Mr Mbatha added that the Department was responsible for compliance with all the Annexes, including IV and VI. However, the DoT did not have cleaning mechanisms to actually remove waste discharged in the ocean.

Mr T Mulaudzi (EFF) asked whether the Department had any statistics on the number of vessels that had been prevented from entering South Africa. He also suggested that the Department needed to consult the municipalities to ensure compliance with this legislation. He wanted to know whether the Department had any budget to assist people in the case where a ship might be abandoned. He also suggested that Committee Members needed to do a site visit to witness the process of monitoring and evaluation of ships.

Mr Vilane agreed that the Members needed to do a site visit to observe the monitoring of ships.
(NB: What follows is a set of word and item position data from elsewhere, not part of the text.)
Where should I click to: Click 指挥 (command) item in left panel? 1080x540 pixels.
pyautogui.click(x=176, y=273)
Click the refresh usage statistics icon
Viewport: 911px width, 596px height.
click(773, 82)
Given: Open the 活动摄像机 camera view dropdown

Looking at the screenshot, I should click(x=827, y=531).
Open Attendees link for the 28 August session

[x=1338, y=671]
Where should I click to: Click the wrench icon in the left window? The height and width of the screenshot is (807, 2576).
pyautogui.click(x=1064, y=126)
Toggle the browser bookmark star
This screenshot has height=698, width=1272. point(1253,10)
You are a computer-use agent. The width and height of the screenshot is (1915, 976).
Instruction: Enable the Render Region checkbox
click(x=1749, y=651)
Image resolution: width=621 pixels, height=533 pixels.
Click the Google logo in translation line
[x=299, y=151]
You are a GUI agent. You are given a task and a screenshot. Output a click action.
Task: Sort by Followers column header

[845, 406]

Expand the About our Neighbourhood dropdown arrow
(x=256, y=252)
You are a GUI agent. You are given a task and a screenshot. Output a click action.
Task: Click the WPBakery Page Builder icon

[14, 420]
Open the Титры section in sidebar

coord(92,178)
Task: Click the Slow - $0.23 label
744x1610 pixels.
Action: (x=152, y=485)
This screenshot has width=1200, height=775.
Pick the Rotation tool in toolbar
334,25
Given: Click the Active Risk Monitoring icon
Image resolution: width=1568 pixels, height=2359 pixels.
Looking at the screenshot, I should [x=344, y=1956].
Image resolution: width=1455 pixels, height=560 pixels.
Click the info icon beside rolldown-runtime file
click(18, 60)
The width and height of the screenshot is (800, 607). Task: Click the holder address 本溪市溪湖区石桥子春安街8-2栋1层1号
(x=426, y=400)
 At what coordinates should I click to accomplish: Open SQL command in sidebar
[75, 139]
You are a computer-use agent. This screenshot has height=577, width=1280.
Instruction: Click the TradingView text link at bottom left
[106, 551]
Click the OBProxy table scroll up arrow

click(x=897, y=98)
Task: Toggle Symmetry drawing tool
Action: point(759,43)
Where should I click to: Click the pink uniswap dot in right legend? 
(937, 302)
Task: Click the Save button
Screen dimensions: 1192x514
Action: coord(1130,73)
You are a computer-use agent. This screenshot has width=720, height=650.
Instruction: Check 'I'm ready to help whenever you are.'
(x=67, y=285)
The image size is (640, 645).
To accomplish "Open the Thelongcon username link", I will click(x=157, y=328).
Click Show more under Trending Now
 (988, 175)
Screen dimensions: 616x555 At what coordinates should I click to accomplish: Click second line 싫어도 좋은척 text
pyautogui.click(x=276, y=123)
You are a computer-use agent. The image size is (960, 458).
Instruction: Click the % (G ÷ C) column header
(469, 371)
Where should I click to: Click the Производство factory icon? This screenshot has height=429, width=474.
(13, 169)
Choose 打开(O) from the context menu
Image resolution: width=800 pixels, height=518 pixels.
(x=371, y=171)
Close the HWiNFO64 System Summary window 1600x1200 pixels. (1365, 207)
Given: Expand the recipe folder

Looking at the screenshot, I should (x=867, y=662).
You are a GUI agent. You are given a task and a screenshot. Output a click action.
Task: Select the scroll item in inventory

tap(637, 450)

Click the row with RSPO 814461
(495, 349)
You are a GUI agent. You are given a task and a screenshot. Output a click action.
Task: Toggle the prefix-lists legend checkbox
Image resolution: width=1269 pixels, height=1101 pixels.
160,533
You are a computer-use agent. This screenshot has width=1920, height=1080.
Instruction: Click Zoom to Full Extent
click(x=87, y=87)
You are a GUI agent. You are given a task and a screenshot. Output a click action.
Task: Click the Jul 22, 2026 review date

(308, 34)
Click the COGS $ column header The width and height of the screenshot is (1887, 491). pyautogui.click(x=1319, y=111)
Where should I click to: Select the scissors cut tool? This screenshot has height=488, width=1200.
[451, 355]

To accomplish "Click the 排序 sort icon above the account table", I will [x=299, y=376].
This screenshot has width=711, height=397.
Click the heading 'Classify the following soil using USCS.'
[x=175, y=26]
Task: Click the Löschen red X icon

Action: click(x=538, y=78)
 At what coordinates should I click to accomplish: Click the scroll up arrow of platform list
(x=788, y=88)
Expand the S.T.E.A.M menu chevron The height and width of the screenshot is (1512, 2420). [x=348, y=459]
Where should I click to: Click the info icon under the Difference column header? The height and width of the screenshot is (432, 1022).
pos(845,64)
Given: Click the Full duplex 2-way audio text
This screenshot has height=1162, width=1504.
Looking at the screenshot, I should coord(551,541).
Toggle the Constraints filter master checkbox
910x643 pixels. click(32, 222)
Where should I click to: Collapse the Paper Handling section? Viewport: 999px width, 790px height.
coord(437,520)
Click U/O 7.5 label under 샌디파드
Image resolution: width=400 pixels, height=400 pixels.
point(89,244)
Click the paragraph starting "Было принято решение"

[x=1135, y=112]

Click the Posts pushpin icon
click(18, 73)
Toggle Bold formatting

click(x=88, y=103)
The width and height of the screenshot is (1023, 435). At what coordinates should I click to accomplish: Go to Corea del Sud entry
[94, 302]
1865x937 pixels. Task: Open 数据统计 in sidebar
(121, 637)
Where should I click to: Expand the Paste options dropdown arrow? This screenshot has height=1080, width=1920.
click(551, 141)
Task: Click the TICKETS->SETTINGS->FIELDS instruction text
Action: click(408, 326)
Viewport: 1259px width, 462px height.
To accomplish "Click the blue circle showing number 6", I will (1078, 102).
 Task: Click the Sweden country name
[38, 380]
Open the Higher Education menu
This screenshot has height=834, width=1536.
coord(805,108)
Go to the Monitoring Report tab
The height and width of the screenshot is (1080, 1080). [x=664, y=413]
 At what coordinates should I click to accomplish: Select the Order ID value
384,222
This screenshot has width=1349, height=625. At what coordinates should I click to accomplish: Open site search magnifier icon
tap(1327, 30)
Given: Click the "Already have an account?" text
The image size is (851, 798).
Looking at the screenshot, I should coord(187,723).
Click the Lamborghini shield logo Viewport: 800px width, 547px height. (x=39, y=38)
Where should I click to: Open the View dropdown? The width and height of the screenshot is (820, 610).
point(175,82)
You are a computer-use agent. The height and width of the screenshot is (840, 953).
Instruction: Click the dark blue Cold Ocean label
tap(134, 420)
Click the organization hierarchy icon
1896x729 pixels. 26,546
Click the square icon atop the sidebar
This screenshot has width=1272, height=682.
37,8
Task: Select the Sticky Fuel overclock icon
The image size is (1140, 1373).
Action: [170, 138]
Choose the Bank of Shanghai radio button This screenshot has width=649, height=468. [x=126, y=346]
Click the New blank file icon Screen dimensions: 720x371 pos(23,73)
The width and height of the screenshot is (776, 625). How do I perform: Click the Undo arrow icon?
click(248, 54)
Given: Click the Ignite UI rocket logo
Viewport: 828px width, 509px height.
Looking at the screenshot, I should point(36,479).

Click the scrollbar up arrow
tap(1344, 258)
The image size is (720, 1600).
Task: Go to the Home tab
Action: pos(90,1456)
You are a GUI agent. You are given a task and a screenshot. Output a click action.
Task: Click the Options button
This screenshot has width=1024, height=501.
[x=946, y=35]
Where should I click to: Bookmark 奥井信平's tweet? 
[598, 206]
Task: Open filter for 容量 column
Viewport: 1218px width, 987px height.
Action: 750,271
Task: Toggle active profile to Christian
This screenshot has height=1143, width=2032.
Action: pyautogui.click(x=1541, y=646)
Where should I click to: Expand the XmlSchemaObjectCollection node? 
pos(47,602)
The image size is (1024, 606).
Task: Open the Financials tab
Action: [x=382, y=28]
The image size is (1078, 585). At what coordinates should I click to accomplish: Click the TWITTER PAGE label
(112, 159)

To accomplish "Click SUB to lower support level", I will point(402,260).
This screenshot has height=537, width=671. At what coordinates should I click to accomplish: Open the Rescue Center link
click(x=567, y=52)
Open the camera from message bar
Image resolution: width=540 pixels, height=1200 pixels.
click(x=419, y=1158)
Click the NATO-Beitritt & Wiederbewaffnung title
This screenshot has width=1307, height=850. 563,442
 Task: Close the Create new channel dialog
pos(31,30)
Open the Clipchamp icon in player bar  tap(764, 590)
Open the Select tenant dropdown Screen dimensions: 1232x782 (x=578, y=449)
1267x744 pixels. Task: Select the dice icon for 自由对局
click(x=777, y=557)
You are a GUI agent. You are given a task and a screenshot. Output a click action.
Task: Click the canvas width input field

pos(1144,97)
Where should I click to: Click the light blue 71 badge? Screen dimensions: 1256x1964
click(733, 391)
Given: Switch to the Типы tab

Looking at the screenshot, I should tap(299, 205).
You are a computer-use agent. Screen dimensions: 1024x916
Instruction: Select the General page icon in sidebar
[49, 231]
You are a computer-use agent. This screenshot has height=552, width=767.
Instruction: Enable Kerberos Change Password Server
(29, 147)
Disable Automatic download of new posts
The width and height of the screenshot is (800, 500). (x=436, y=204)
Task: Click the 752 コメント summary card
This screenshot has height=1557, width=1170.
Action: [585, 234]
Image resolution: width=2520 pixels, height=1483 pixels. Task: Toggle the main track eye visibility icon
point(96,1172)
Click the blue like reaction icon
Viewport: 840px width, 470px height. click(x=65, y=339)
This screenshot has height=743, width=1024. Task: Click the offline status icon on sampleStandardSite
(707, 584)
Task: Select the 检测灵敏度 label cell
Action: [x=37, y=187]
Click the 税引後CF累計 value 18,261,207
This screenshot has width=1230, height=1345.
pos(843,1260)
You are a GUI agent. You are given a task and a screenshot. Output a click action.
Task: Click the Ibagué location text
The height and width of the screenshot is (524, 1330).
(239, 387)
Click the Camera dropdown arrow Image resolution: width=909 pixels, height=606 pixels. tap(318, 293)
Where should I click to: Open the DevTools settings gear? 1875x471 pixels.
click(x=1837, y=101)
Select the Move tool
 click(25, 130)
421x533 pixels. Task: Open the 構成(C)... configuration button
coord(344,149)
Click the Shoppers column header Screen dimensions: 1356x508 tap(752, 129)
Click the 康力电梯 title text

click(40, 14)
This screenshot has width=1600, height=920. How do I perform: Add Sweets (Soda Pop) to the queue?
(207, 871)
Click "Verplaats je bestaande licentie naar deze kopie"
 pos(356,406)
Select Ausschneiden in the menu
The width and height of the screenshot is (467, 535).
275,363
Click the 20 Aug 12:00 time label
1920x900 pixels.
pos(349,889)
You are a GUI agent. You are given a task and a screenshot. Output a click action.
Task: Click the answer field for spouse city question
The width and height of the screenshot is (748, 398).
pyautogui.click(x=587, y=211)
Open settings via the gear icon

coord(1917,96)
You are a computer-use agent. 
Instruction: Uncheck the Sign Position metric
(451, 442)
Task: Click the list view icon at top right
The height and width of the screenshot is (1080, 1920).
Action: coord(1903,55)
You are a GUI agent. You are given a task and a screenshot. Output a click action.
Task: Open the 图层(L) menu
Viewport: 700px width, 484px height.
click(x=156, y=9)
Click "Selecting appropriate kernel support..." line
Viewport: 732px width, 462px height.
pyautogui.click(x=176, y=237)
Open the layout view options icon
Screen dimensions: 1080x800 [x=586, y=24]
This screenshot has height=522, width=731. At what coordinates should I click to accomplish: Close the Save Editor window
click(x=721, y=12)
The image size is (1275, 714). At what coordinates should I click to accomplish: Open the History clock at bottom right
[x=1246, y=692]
He also responded that the DoT did assist people that may have been on abandoned vessels, and was responsible to “pull out” ships that had the potential to pollute. The Department was engaging with municipalities, and there was constant coordination to prevent marine exploitation and pollution.

Mr Mbatha added that responsibility for those on ships lay with the ship owners, but in many cases once there had been an incident, the ship owner would not be contactable, in which case the DoT had to play a role. The DoT tried to ensure that in the first instance any ship pilots would be competent and experienced, to avoid negligence and accidents.
 
Mr L Ramatlakane (ANC) also asked about the responsibility of ship owners, and the degree of compliance with the legislation, and with the international Convention. He asked about capacity in South Africa to detain ships and asked for numbers of those that were detained. He said he was not aware that South Africa had such a high volume of traffic in the ocean, and this was a matter of environmental concern.

Mr Vilane responded that it was the responsibility of the flag state to ensure compliance and monitoring of ships. If ships were detained, they were docked, but he did not have the figures with him of those that had been detained. The DoT needed to coordinate with other departments to ensure control of the volume of shipping in the ocean.

Ms Phumelela Ngema, Parliamentary Legal Adviser, noted that the presentation by the Department had been thorough and attempted to provide a background on the four annexes that were already approved and were being implemented. Now the Committee had been given this information, it needed to make a recommendation to the House whether South Africa should now also accede to Annexes IV and VI, and that would give binding effect to the whole Convention.

Ms S Xego-Sovita (ANC) indicated that she was not aware that large ships had such great potential to discharge up to 100 000 litres of sewage per day. She said the Department needed to provide detailed information on the programme Operation Phakisa, in the future meetings.

Members proposed, seconded, and agreed a motion to recommend the accession to the Annexes IV and VI.